Dataset entries:
BEGIN
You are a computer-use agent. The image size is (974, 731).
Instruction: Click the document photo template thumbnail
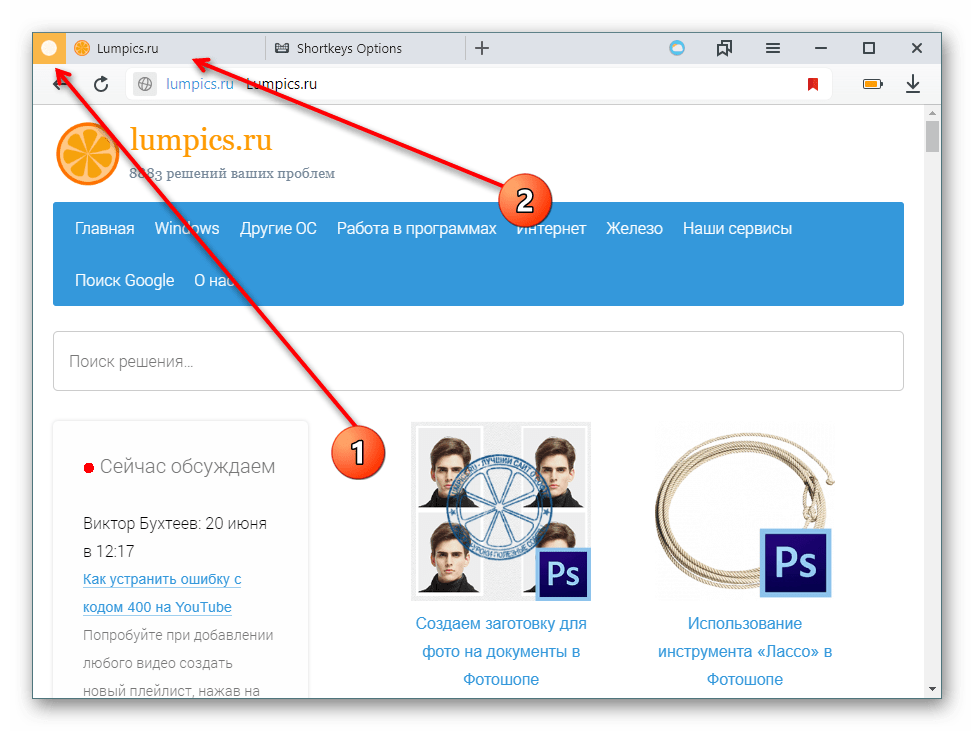[500, 511]
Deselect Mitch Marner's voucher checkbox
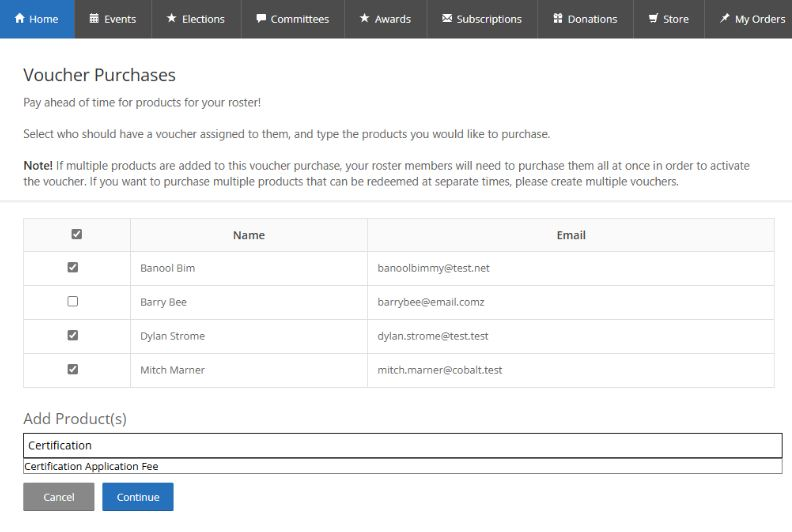The image size is (792, 532). pos(72,370)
END
Task — Every record above should come back exactly, but without its pictures.

Expected answer —
You are a computer-use agent. The image size is (974, 731).
Instruction: Click the document photo template thumbnail
[500, 511]
Deselect Mitch Marner's voucher checkbox
The image size is (792, 532). pos(72,370)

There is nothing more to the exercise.